I was in a close to 5-year long relationship, it was a horribly abusive relationship but I was still trying to salvage it but people thought I was nuts wanting to save an abusive relationship. I didn't feel like I had the power to end things and take control and make myself happy. Which I eventually did. I'm in such a better place now, keeping strict NC. It took me about a month to keep strict NC with my ex. Before that I had temptations to break NC and did several times but eventually stopped cos each time I broke NC, I got hurt.

 

In your case, what is there to achieve with this guy anymore? He's with someone else. You said you want to let it go. Let it go. Be strong, you've got us here to support you.

Posted
its too many mindgames and takes so much energy trying to work itall out. It should be simple, not painful and horrible and hard. Well not all the time anyway. I am going to have a more of a read of your threads Taya to see what went on. Thanks for being here for me :)

 

i dident write about him on here tho beacuse i dont like him anymore so i dident see the point ..i got in to something eles thats what i write about but even that i let that go so am moving on lol

Posted
its too many mindgames and takes so much energy trying to work itall out. It should be simple, not painful and horrible and hard. Well not all the time anyway. I am going to have a more of a read of your threads Taya to see what went on. Thanks for being here for me :)

 

 

so are you still going to let his ass come over and talk that bull **** lol?

Posted

Ask yourself how many more years are you willing to waste? NC hurts bad to start off, but trust me it does it easier.

Posted

He has no intention of coming over and talking to you. He is happy (or as happy as this waste of self-absorbed skin gets), and looking forward, not backward. I think he might have said it to stop the texts.

 

My first ever bf did this to me. The night it ended, he said he was v sorry and tired, and we would speak properly the next day. Guess what - we never ever did. And when I saw him for what turned out to be the last time a couple of days later, I was on tenterhooks waiting for him to raise it all night. Eventually when he didn't, I said something like, "I'm sorry about the other night," waiting for him to start the chat. Instead, he said...

 

... "don't worry about it. Thanks for the lift." And he left.

 

The best thing you can do is to block his number. No good can come of this. It's a bump and a setback but it's only the end of the world if you let it be.

 

X

  • Author
Posted
Okay, what you need to do right now is step back and let the rational part of you assess and process the situation. I'm not going to tell you how stupid this is, because it's clear you're far too emotional for that to be the problem here. Just stop, take a deep breath, and try to look objectively at what you've lined yourself up for here. He is coming to hurt you. You know this. You have a choice whether or not you let that happen. Don't be a masochist. He's not answering you because he is manipulating you, because he is a bad person. Men are not bad, relationships are not bad. This man is bad and he has warped your ability to make healthy choices for yourself. Don't waste any more time or energy on this. Take some time to figure out why you think anything he's doing to you is tolerable. A man who has no respect for you, like this one, is a man that does not deserve even two seconds of your time. Get off the damned tracks, and take control of your life.

 

ive been thinking about what you say here, and trying to take a breath and look at it objectively, he is emotionally abusing me, and im not gaining anything out of being in contact, only he is.

 

You know what i really believe? I believe you when you say he is a bad man, even just my communication with him in the past 2 days (couple of other things i havent even mentioned).

** DIRECTIONS **
1 > Please say whether each statement agrees with the forum thread, answering yes or no and quoting the deciding words: (a) One poster needed about a month to keep strict NC with an ex. (b) One reply recommends blocking his number. (c) After the breakup, the first boyfriend and the poster spoke properly the next day.
2 > Duplicate the forum thread from "so are you still" up to and including "stop the texts.".

Entries for locating text and elements:
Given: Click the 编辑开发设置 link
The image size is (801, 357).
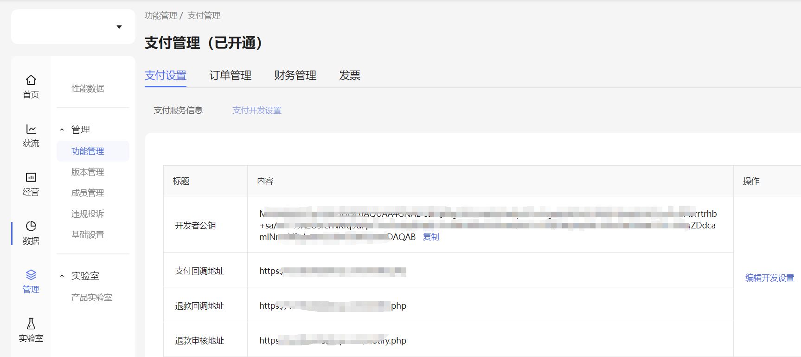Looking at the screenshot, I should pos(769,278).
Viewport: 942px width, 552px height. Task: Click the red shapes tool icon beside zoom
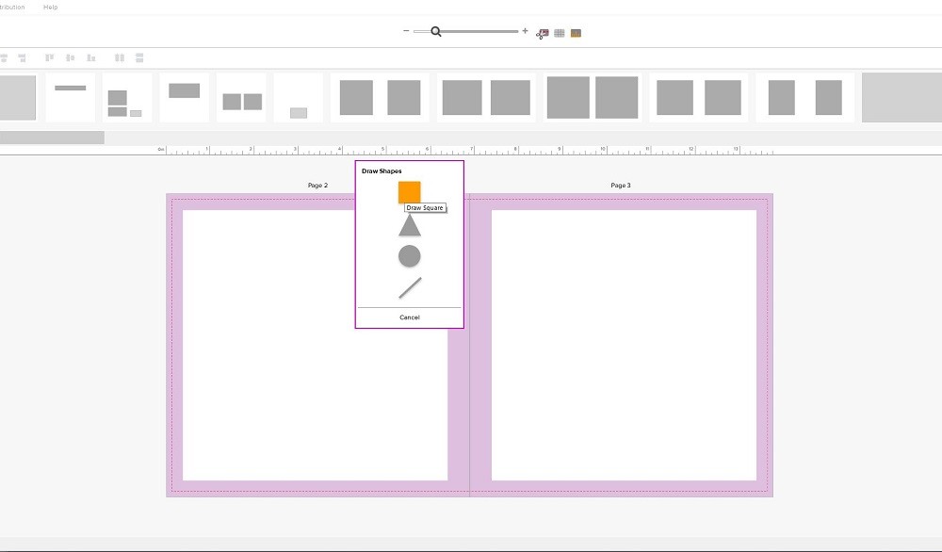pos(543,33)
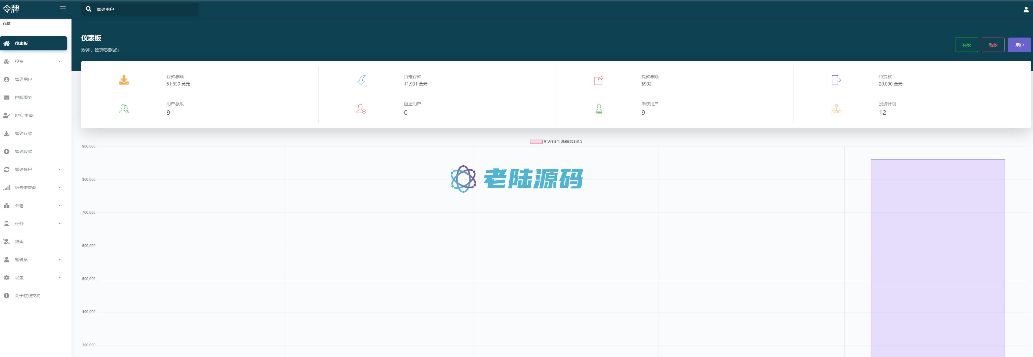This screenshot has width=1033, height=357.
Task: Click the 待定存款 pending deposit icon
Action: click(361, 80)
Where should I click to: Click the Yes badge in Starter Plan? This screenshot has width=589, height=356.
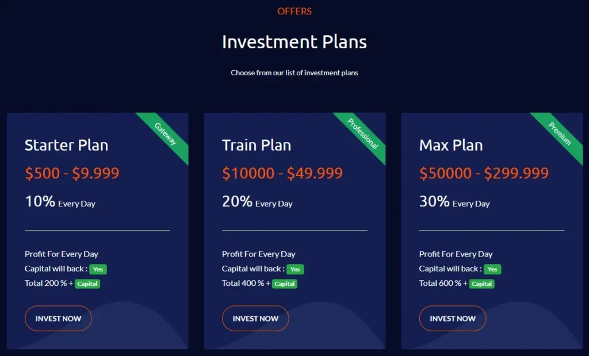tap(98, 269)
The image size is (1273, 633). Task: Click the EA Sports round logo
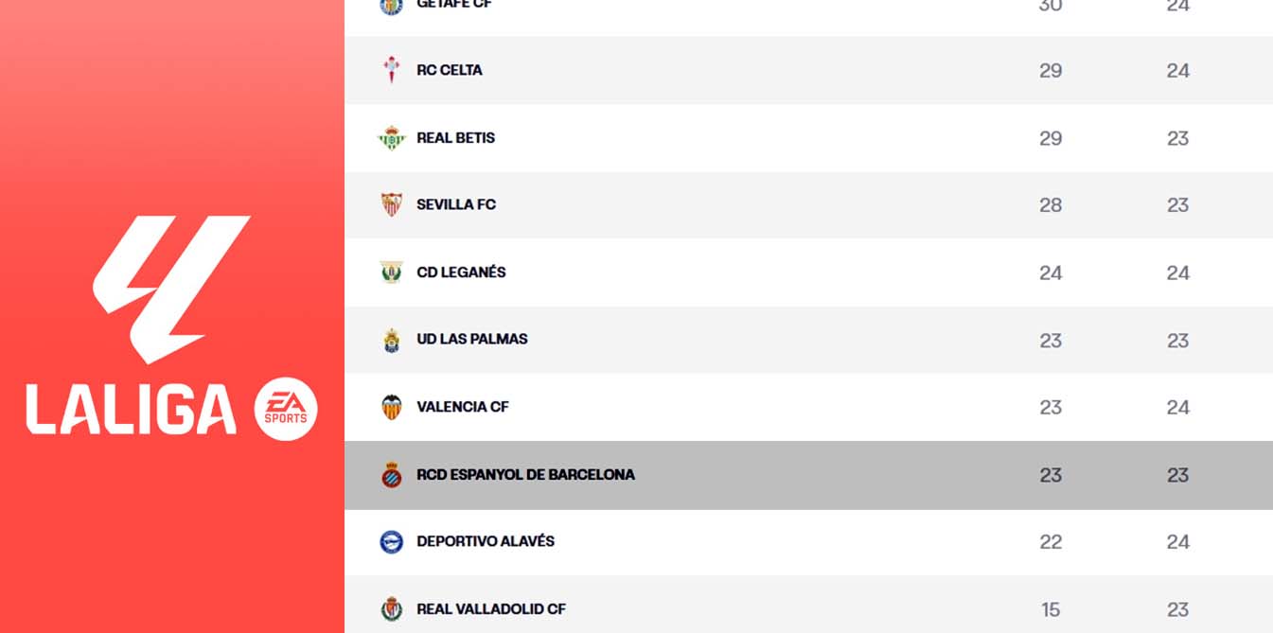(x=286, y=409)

** EXPECTED RESULTS **
1 >
(a) Yes: "It took me about a month to keep strict NC with my ex."
(b) Yes: "The best thing you can do is to block his number."
(c) No: "Guess what - we never ever did."

2 >
so are you still going to let his ass come over and talk that bull **** lol?

Posted

Ask yourself how many more years are you willing to waste? NC hurts bad to start off, but trust me it does it easier.

Posted

He has no intention of coming over and talking to you. He is happy (or as happy as this waste of self-absorbed skin gets), and looking forward, not backward. I think he might have said it to stop the texts.